Daftar Tugas ▸
a: Kutip bagian teks tentang Habermas yang dimulai dari "Dalam bukunya, Knowledge" dan berakhir di "dan objektif murni.".
b: Menurut teks tentang Habermas, di mazhab mana Habermas dibesarkan?

━━━━━ Teks yang Diberikan ━━━━━

Oleh: Trio Kurniawan
Teori Kritis Jürgen Habermas
Jürgen Habermas merupakan salah seorang filosof kontemporer terbesar yang karya-karyanya banyak bergerak di bidang teori-teori sosial dan komunikasi. Buah pemikirannya banyak mempengaruhi ilmu pengetahuan dan kehidupan praktis manusia dewasa ini. Pemikirannya banyak dipengaruhi oleh gagasan-gagasan kiri’, terutama karena ia sendiri dibesarkan dalam Mazhab Frankfurt.
Dalam bukunya, Knowledge and Human Interests[1], Habermas mengatakan bahwa pengetahuan yang sejati merupakan pengetahuan yang mengarah pada societas (masyarakat). Pengetahuan tidak akan ada gunanya jika tidak berguna bagi masyarakat dan pembudayaan manusia. Habermas mengkritisi Karl Marx yang mereduksi refleksi filosofis (pengetahuan) kepada perkara kerja. Marx mengkerdilkan proses refleksi pengetahuan manusia pada tataran tindakan instrumental (instrumental action).[2]
Pengetahuan, bagi Habermas, merupakan soal kepentingan. Tidak ada pengetahuan tanpa adanya kepentingan. Hal ini ia tegaskan sebagai bentuk kritiknya atas Positivisme Logis yang mempengaruhi cara pikir masyarakat modern. Positivisme Logis meyakini bahwa tidak ada peran manusia sebagai subjek penahu dalam produk pengetahuan. Pengetahuan haruslah bersifat netral dan objektif murni.

━━━━━ Data yang Diberikan ━━━━━

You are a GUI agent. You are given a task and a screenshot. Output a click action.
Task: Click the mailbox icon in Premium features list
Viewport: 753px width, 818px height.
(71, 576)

━━━━━
━━━━━ Data yang Diberikan ━━━━━

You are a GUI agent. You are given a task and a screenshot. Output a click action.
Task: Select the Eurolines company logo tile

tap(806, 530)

━━━━━

Jawaban Latihan ▸
a:
Dalam bukunya, Knowledge and Human Interests[1], Habermas mengatakan bahwa pengetahuan yang sejati merupakan pengetahuan yang mengarah pada societas (masyarakat). Pengetahuan tidak akan ada gunanya jika tidak berguna bagi masyarakat dan pembudayaan manusia. Habermas mengkritisi Karl Marx yang mereduksi refleksi filosofis (pengetahuan) kepada perkara kerja. Marx mengkerdilkan proses refleksi pengetahuan manusia pada tataran tindakan instrumental (instrumental action).[2]
Pengetahuan, bagi Habermas, merupakan soal kepentingan. Tidak ada pengetahuan tanpa adanya kepentingan. Hal ini ia tegaskan sebagai bentuk kritiknya atas Positivisme Logis yang mempengaruhi cara pikir masyarakat modern. Positivisme Logis meyakini bahwa tidak ada peran manusia sebagai subjek penahu dalam produk pengetahuan. Pengetahuan haruslah bersifat netral dan objektif murni.

b: Habermas dibesarkan dalam Mazhab Frankfurt.